After breakfasting, I resolved to go out walking and take in the sights as the sun was shining and the weather was frais.
I took the metro to rue du Faubourg Saint Jacques, and walked north. It was indeed dimanche in the city: the streets were deserted and everything was shut down in this residential swath. I walked for several blocks, and only encountered three women, two of them nuns, exchanging a greeting just outside la maison des ursilines.
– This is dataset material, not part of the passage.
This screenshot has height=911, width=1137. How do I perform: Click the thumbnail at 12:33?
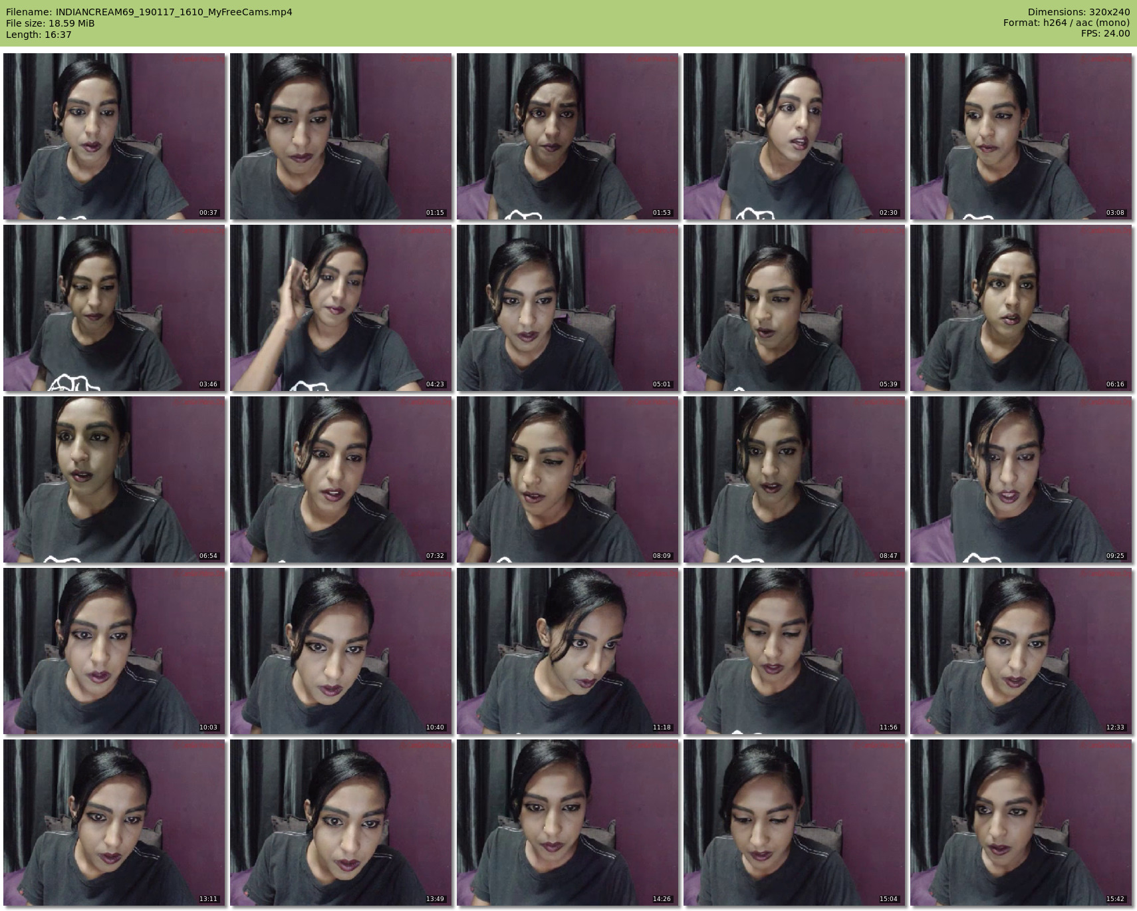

After a few blocks, I encounted l'Ecole du Val de grace with its large cobblestone court and impressive, classical architecture, just the sort of thing that you expect in
As I walked onward, I was pleased to find vestiges of Noël strewn throughout the streets. Storefronts and cafés were still painted, merrily proclaiming “Joyeux fêtes!” Some Christmas trees, other than those sad ones which were bagged in plastic, awaiting removal on the street, were to be found: a line of wild-looking pines on the Rue Saint Jacques, decorated with blue ball ornaments, haphazardly; some garlands, red bowed and lighted, reaching across a later block of Saint Jacques; the tree outside Notre Dame de Paris, this one bedecked with red and gold ornaments.
I continued walking north until I could see the dome of the Panthéon poking out between two buildings. It happened to be my lucky day, as the admission was gratuit aujourd’hui! at the Panthéon. There were several tourists already here, but not an onslaught. From the steps of the Panthéon, I could see la tour Eiffel in the distance, poking its head up over the small group of Christmas pines huddled in front of the Panthéon. I enjoyed the Panthéon: the somewhat arbitrary grouping of dead men concealed in its depths, a few locked and empty rooms in the left wing of the crypt (perhaps waiting to receive more important dead Frenchmen), and the soaring, painted dome of its center beneath which Foucault’s pendulum swung.
I particularly enjoyed the murals depicting the life of Jeanne d’Arc. In the final segment, she is praying, tied to the stake, and in the foreground looms an ordinary man, who bends, nervously, to grab that fatal log on fire and set it coursing upward towards la Pucelle. On another wall, there is the lovely retelling of the life of Sainte Geneviève, the patron saint of Paris, who is said to have saved Paris from an invasion of the Huns and who later converted the Frankish king Clovis. These beautiful tributes to these mythic, sainted women seem bittersweet when one considers the number of women buried within this necropolis: only Marie Curie and Sophie Berthelot lie here, and Berthelot only because she happened to die one hour before her husband Marcellin, the famous chemist.